Ciononostante, riporta sempre il quotidiano di Nuova York, L3Harris ha avviato colloqui segreti con la NSO, sostenendo che i funzionari dell’intelligence statunitense hanno appoggiato silenziosamente i suoi piani per l’acquisto della tecnologia spyware di base dell’azienda, nonché un possibile trasferimento del personale della NSO all’appaltatore della difesa americana.
Inoltre, la tecnologia di NSO sarebbe stata a lungo «di intenso interesse» per l’FBI e la CIA, dice il giornale.
Pertanto, nel marzo 2022, il direttore dell’FBI Christopher Wray ha testimoniato al Congresso che l’agenzia aveva acquistato lo spyware Pegasus della NSO, sostenendo che l’agenzia ha acquisito lo strumento per la valutazione ma non lo ha utilizzato.
I negoziati L3Harris-NSO sono proseguiti in segreto fino a giugno 2022, quando la stampa mainstream statunitense e israeliana ha fatto trapelare informazioni sulla possibile vendita, suscitando una tempesta di critiche da parte della Casa Bianca.
Secondo il Guardian, Washington ha negato che la comunità dell’Intelligence statunitense fosse mai stata di «sostegno» all’accordo. Tuttavia, questa possibilità non può essere esclusa, secondo l’analista del Pentagono Karen Kwiatkowski.
«La protesta dei cittadini e dei media statunitensi per la sorveglianza illegale e dannosa da parte del gruppo NSO ha guidato le sanzioni Biden; i burocrati della comunità dell’Intelligence i loro appaltatori hanno interessi molto diversi, vogliono utilizzare gli strumenti di monitoraggio e monitoraggio del software più capaci (e convenienti) là fuori», spiega.
La Kwiatkowski non ha dubbi sul fatto che se la tecnologia di hacking NSO fosse stata acquisita, sarebbe stata utilizzata su cittadini americani.

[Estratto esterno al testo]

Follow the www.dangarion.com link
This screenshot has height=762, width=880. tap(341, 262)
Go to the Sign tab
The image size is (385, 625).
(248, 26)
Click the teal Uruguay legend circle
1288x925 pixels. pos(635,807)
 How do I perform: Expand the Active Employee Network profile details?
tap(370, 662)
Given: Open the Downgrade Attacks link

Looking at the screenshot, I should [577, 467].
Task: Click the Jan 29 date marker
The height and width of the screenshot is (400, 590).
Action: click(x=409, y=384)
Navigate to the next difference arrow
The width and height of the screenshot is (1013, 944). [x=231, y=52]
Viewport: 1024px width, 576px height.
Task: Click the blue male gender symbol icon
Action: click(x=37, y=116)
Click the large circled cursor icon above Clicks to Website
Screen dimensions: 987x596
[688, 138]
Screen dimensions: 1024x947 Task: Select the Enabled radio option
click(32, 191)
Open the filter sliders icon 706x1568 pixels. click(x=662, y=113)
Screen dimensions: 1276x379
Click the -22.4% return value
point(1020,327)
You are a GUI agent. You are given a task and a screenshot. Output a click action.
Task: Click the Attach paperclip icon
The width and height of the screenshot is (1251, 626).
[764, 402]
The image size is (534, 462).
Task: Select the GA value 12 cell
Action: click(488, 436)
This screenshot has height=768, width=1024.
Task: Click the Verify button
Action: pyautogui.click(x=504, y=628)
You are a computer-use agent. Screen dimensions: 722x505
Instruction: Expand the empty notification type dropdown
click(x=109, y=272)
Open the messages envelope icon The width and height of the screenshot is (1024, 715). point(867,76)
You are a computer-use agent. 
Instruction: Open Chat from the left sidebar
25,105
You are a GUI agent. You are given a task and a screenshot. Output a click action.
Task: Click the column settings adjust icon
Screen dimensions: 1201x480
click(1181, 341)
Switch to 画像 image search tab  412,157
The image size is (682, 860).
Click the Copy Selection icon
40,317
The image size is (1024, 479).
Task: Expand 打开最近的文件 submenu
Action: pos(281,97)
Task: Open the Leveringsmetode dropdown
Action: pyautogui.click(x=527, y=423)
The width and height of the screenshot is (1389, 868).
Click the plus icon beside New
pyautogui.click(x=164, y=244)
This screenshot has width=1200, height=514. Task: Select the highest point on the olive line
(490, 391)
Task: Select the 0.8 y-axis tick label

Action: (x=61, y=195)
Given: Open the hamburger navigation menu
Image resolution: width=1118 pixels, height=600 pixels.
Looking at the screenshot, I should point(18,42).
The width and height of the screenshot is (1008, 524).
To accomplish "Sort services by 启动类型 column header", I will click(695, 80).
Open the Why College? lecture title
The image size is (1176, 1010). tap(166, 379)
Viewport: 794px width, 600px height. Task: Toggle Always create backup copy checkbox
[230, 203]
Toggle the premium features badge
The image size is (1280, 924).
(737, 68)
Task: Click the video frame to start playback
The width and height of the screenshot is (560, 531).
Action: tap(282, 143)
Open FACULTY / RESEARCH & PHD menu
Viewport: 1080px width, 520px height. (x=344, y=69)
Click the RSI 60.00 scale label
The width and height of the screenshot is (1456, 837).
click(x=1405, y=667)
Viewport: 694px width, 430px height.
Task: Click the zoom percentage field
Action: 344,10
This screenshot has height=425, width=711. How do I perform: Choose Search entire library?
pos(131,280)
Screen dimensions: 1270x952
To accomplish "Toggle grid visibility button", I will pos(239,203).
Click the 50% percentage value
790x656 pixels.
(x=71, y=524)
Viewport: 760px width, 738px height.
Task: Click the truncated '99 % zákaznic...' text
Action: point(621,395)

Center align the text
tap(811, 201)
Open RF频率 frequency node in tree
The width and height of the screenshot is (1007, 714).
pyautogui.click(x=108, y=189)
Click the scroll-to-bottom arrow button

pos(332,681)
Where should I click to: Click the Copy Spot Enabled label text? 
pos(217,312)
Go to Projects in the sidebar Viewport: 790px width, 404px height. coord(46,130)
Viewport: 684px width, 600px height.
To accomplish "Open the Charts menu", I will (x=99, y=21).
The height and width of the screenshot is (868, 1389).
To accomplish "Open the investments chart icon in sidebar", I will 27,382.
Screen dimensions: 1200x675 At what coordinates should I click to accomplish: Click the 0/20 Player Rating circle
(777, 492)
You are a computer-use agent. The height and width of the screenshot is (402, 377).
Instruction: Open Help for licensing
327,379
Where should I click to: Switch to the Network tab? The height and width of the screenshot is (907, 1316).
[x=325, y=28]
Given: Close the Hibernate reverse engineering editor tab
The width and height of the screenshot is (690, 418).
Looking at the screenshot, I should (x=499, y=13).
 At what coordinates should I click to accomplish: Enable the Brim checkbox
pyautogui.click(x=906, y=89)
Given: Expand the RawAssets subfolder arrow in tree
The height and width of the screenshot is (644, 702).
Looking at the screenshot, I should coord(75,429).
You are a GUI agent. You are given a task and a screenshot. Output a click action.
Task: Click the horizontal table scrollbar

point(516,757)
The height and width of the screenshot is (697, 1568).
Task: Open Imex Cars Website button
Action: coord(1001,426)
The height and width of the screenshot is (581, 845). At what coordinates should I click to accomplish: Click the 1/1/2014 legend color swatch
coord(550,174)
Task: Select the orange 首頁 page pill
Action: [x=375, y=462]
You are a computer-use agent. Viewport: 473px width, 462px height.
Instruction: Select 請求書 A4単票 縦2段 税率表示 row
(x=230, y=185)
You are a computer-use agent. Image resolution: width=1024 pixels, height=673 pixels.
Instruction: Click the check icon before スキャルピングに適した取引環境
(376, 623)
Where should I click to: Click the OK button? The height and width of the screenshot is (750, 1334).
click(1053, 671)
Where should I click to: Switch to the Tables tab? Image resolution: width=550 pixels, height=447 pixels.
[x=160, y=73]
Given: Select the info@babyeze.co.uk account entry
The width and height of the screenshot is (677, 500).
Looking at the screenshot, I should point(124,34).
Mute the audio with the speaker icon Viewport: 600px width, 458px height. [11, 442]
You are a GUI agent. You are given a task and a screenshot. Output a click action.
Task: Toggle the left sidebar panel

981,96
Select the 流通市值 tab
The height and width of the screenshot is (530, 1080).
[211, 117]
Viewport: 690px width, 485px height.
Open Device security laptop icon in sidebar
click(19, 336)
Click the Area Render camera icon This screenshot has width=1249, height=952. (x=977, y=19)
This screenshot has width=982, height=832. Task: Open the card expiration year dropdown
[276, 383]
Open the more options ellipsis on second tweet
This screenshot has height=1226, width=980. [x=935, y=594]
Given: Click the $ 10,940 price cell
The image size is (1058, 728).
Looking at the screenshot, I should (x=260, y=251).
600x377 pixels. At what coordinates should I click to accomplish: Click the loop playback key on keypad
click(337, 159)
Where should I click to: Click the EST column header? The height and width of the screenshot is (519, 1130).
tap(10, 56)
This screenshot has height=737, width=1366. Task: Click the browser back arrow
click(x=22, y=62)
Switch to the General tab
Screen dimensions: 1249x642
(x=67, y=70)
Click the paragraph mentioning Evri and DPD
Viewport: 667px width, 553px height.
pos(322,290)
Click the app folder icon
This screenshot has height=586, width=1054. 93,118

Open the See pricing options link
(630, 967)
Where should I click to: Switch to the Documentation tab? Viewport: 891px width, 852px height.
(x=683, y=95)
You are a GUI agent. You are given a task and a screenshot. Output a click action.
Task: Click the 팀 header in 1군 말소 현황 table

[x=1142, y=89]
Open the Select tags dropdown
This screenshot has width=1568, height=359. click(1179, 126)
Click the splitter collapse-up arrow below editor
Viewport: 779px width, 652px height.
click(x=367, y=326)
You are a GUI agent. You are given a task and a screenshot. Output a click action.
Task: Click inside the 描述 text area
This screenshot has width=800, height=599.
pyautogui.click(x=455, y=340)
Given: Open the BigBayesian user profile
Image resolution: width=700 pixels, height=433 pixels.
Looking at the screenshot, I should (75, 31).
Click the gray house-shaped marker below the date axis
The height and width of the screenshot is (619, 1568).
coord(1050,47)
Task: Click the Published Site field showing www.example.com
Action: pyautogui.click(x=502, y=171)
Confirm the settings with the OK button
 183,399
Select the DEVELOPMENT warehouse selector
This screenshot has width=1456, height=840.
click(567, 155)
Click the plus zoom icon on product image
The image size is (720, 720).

Inoltre, non esclude che «sia già in uso, come prima delle sanzioni, e l’acquisto è in parte finalizzato a garantire che il suo utilizzo possa continuare ed essere ampliato».
Apparentemente quindi, tale accordo «ipocrita ed egoista» è stato rallentato e interrotto a causa del fatto che è stato ampiamente pubblicizzato, secondo l’ex analista del Pentagono.
Nel frattempo, si dice che il gruppo NSO sia coinvolto in un’ampia campagna di lobbying negli Stati Uniti per uscire dalla lista nera di Washington, secondo l’organizzazione di giornalismo investigativo senza scopo di lucro ProPublica e Shomrim, un’organizzazione di notizie apartitica con sede in Israele.
«NSO ha investito centinaia di migliaia di dollari nell’ultimo anno in pagamenti a lobbisti, società di pubbliche relazioni e studi legali negli Stati Uniti, nella speranza di annullare la decisione dell’amministrazione Biden di novembre, secondo i registri pubblici archiviati ai sensi del Foreign Agent Registration Act e conversazioni con persone che hanno familiarità con lo sforzo», hanno riferito ProPublica e Shomrim il 12 luglio.
Inoltre, la NSO avrebbe cercato di sollevare la questione durante l‘incontro tra il presidente degli Stati Uniti Joe Biden e il primo ministro israeliano Yair Lapid di pochi giorni fa.
«Finora, la campagna di lobbying ha generato poca risposta», afferma l’articolo.
Come riportato da Renovatio 21, la stampa israeliana 5 mesi fa aveva affermato che la polizia aveva utilizzato lo spyware NSO Pegasus contro addirittura l’ex premier del Paese Benjamin Netanyahu.
La potenza del software è tale che la NSO pare aver rifiutato di avrebbe rifiutato di vendere una l’arma cibernetica ai governi di Ucraina ed Estonia, per paura che questi lo usino contro la Russia.
La NSO, come tante aziende tecnologiche israeliane, è una società dove è forte la presenza di personale ex Mossad ed ex dell’Unità 8200, il corpo d’élite di hacker dell’Esercito dello Stato Ebraico.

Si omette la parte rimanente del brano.